We want to use CV to allow a blind or visually-impaired person to know who they are talking to via auditory feedback using machine learning principles as part of the theme public utility.

What it does

Our Proof of Concept would be able to describe a face based on distinguishing features, add “new faces” to the database, determine whether another face is “new”, and match new input to “recognized faces.

How we built it

1. Detect person ..* Use IR receiver to detect a heat signature ..* The heat threshold is manually determined, basically assume any heat signature is a person

2. Detect face ..* Use webcam connected to a camera module to get raw image of face ..* Use Python code to extract distinguishing features, refine inputs, build model, and categorize face

3. Classify face ..* Use Python code to label the “features” or the processed data that represents the face with a “name” ..* User records themselves saying who the person they are talking to is ..* For instance, “Bill” (bad) or “Bill from UCSD HKN” (better)
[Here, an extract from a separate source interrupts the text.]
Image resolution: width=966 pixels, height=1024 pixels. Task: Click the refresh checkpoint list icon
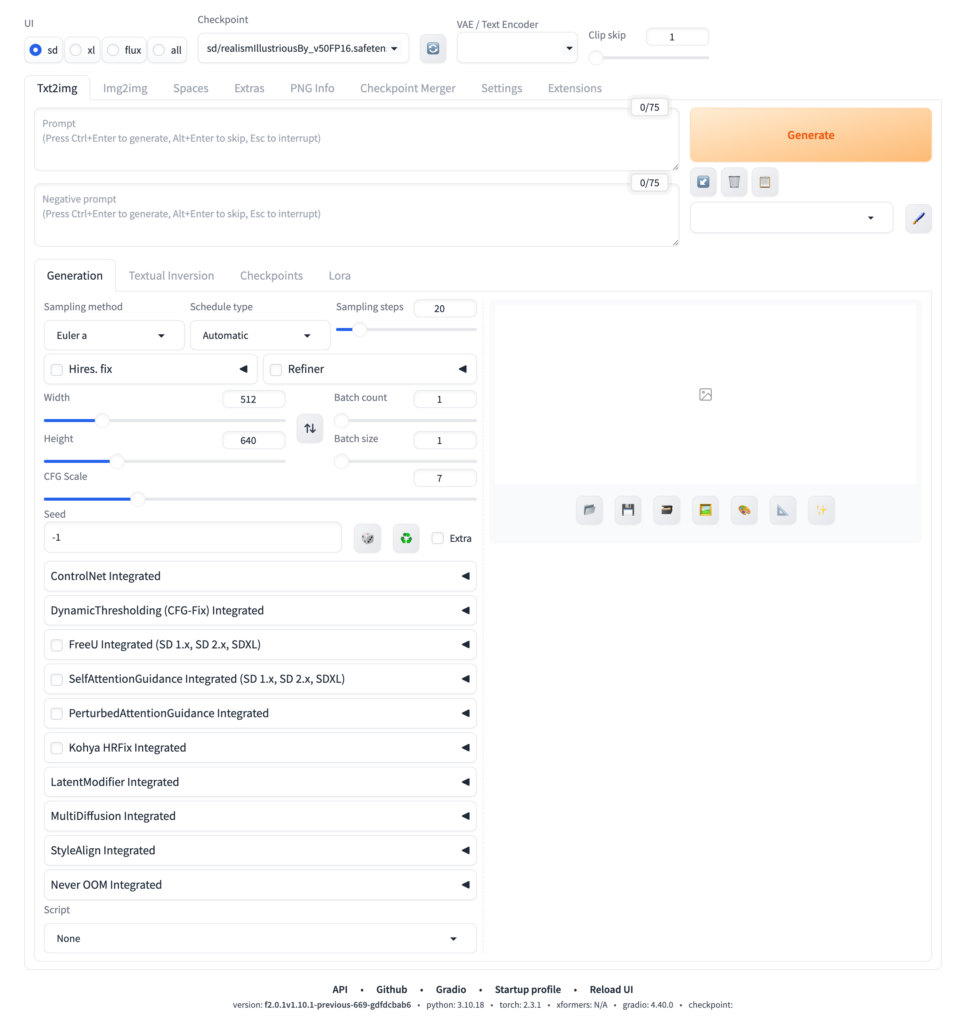click(x=433, y=48)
4. Auditory feedback on future encounters ..* On future encounters, the assembly remembers the face and predicts who they are looking at

Challenges we ran into

Dragonboard does not run x86, that many Anaconda downloads require. In addition, python's opencv is too large to download into Dragonboard and requires it to be built up slowly. While trying to fix all the issues, we also upgraded a certain program that caused a major bug. This bug caused the HDMI cable to not work.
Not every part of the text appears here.